Street dogs have mauled a child to death in Russia’s Orenburg. The authorities are now seeking to greenlight homeless animal murders

The plight of stray dogs in Russia

Photo: EPA-EFE / MAXIM SHIPENKOV

Following a string of attacks by stray dogs on kids across Russia, the authorities and public figures have revived the possibility of culling them. The bill is advanced by former Yakutsk Mayor Sardana Avksentyeva and residents of the affected cities. Animal rights activists vehemently oppose the amendments.

On 16 April, a pack of stray dogs mauled a boy to death in Orenburg, southern Russia near the border with Kazakhstan. According to media reports, second-grader Maxim and his friend were collecting candy from their neighbours for Easter. After he brought all the prizes home, he asked his parents for another hour outside. That’s when the dogs got to him.

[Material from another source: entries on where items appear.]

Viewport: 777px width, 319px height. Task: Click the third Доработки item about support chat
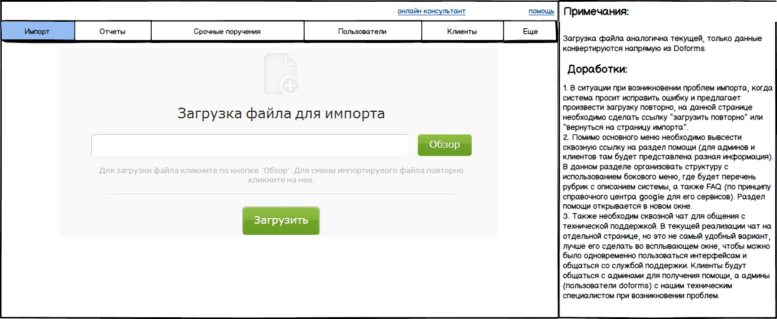tap(666, 256)
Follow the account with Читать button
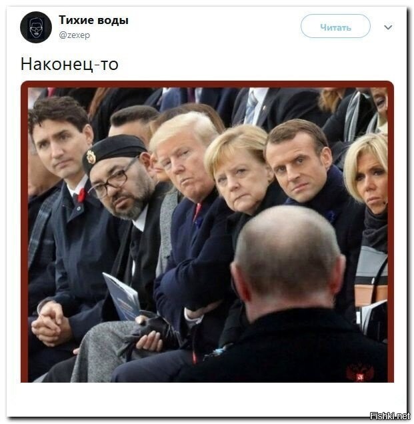Image resolution: width=414 pixels, height=424 pixels. click(x=335, y=26)
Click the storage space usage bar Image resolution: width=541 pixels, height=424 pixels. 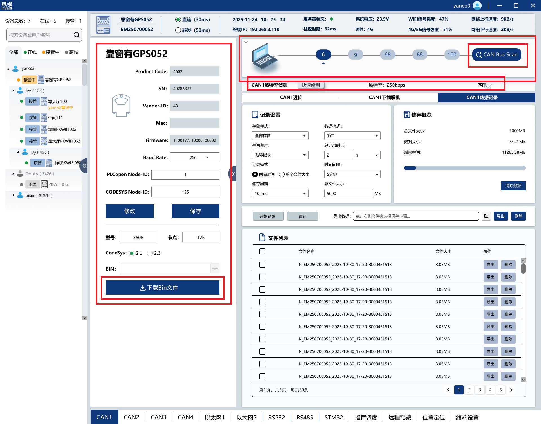pos(465,168)
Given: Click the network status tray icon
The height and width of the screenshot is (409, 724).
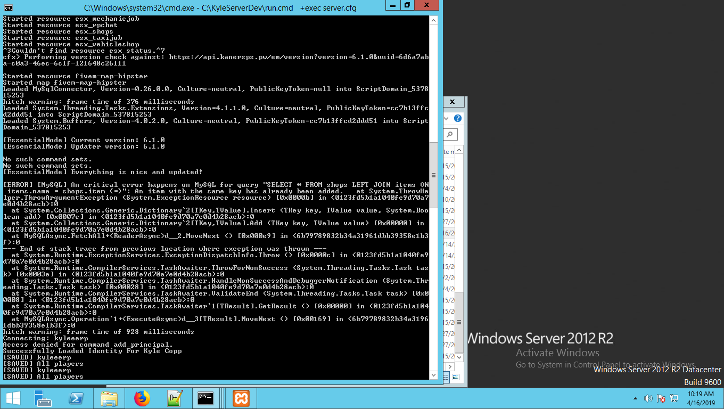Looking at the screenshot, I should [x=674, y=398].
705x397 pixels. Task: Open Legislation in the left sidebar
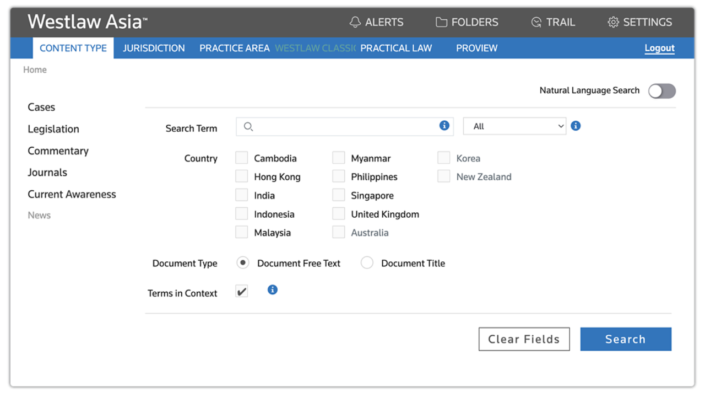click(53, 129)
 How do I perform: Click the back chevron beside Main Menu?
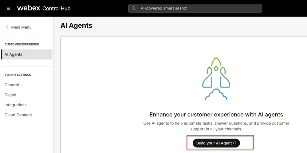(x=7, y=27)

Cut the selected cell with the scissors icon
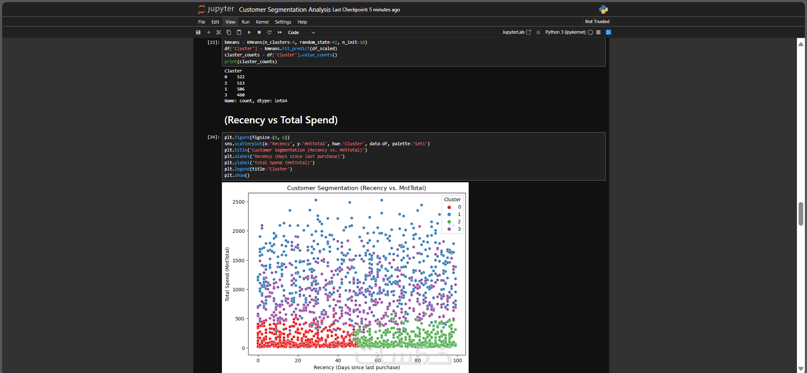(219, 32)
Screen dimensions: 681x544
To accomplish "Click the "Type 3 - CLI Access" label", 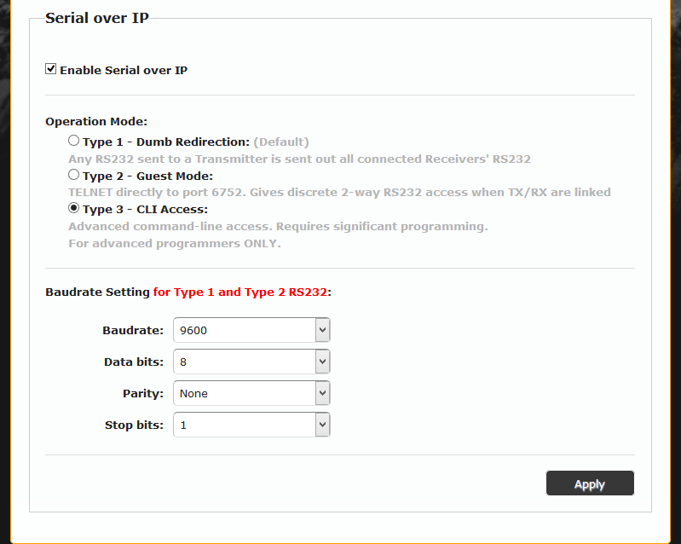I will (145, 209).
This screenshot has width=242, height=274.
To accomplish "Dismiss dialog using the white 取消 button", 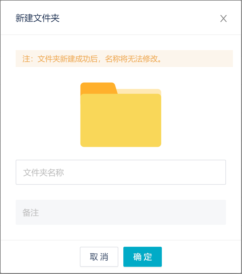I will pos(99,257).
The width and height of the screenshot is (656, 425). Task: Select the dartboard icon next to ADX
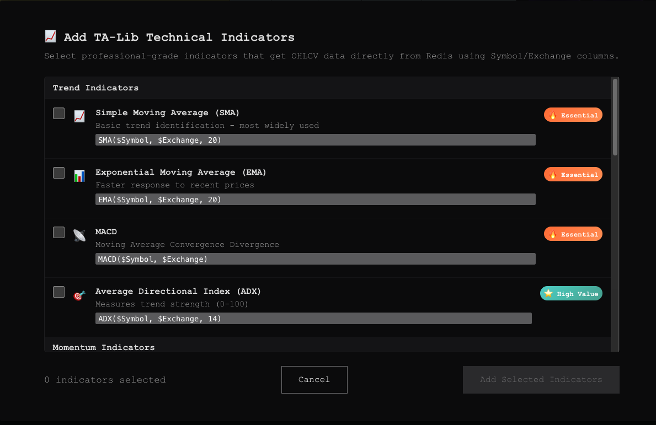(79, 295)
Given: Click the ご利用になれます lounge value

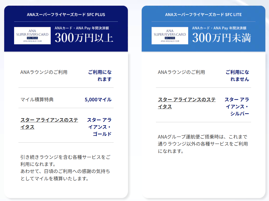Looking at the screenshot, I should (x=100, y=76).
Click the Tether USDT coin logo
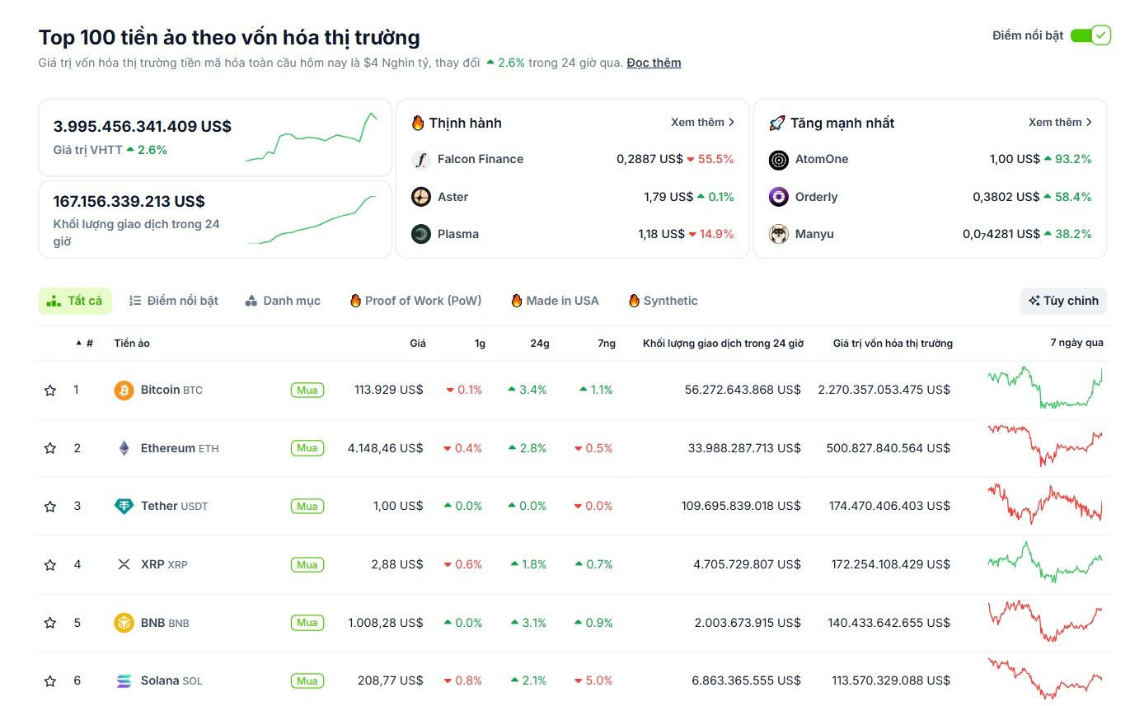Screen dimensions: 1130x706 click(124, 506)
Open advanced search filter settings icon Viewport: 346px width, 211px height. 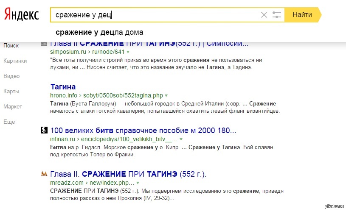277,15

Maxim died instantly from the injuries.

The site where the stray dog pack attacked the boy in Orenburg. Photo: Investigative Committee

The site where the stray dog pack attacked the boy in Orenburg. Photo: Investigative Committee

Criminal cases were launched on charges of negligence that resulted in a person’s death and providing services that do not meet safety demands. The investigation team pledged to draw up a legal assessment of the actions taken by those responsible for entrapping stray animals in the city.

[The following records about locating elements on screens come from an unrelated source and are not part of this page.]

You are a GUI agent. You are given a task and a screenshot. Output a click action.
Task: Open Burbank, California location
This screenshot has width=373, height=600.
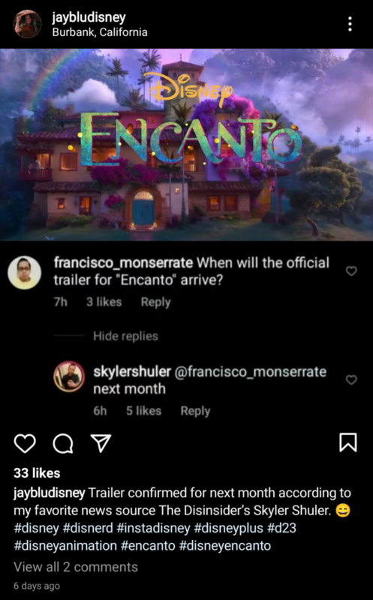(100, 32)
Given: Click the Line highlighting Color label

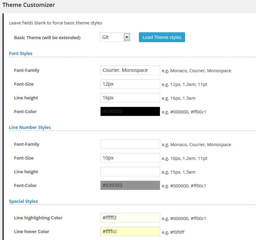Looking at the screenshot, I should (38, 218).
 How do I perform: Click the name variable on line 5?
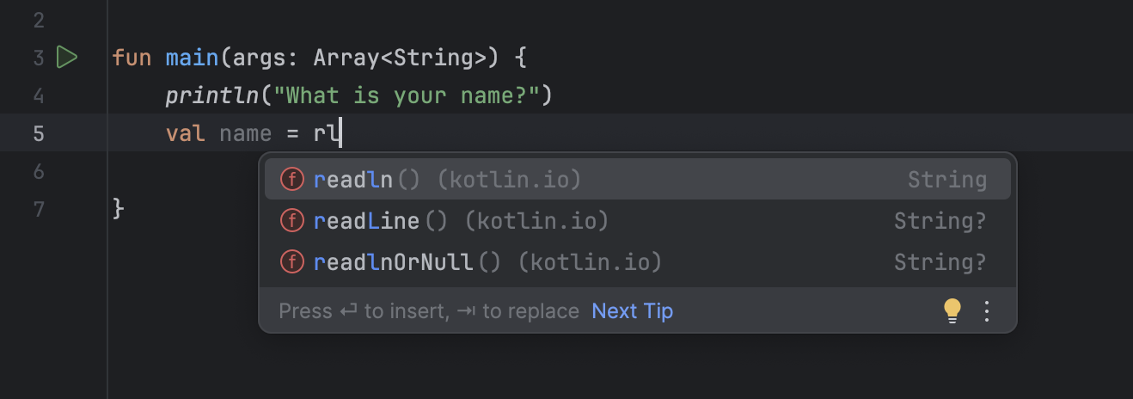[245, 133]
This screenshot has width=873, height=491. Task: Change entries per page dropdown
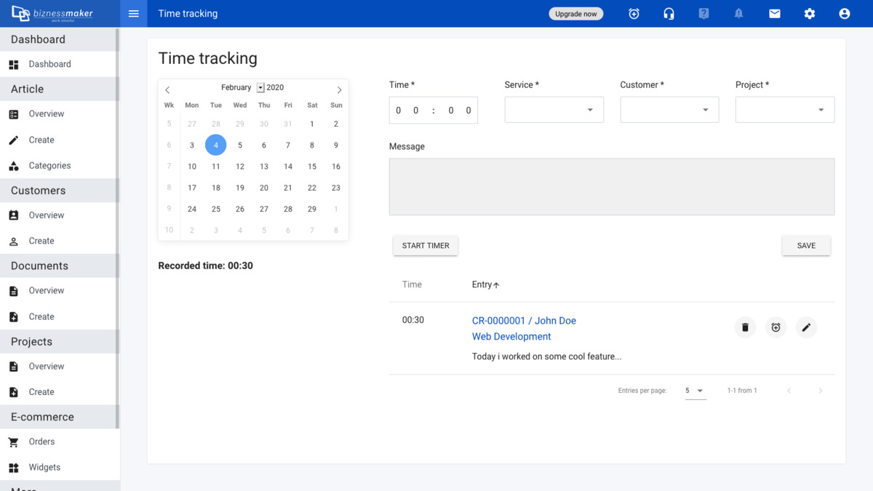[x=695, y=391]
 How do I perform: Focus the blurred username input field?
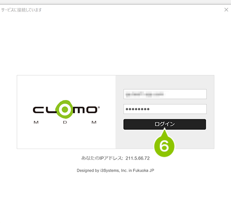(x=165, y=94)
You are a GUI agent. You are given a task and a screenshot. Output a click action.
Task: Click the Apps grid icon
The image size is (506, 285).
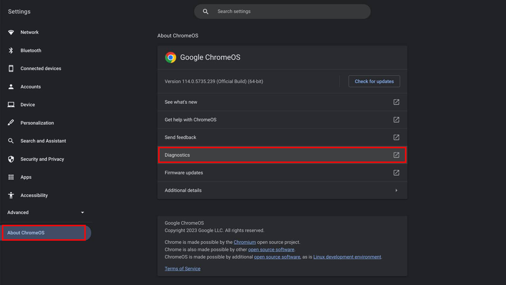(11, 177)
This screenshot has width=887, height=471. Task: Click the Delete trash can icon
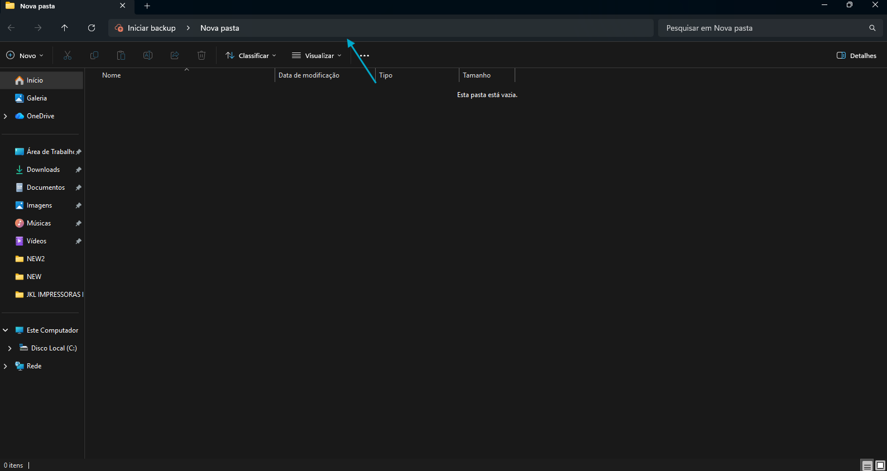202,55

Searches were conducted within the next few days in the regional administration and the non-profit responsible for capturing street animals. Head of the city administration Sergey Salmin and his first deputy Alexey Kudinov were questioned as well.

Ultimately, regional official Anatoly Baykarov was detained on 18 April on negligence charges and placed under house arrest.

Moreover, following the attack on the boy, the staffers of the non-profit found seven dogs on the site. Four animals without any markings were taken away for sterilisation and badging. In three weeks’ time, they are supposed to be returned back to the habitat, the city hall noted. The other three dogs already had their badges and legally have to stay where they live.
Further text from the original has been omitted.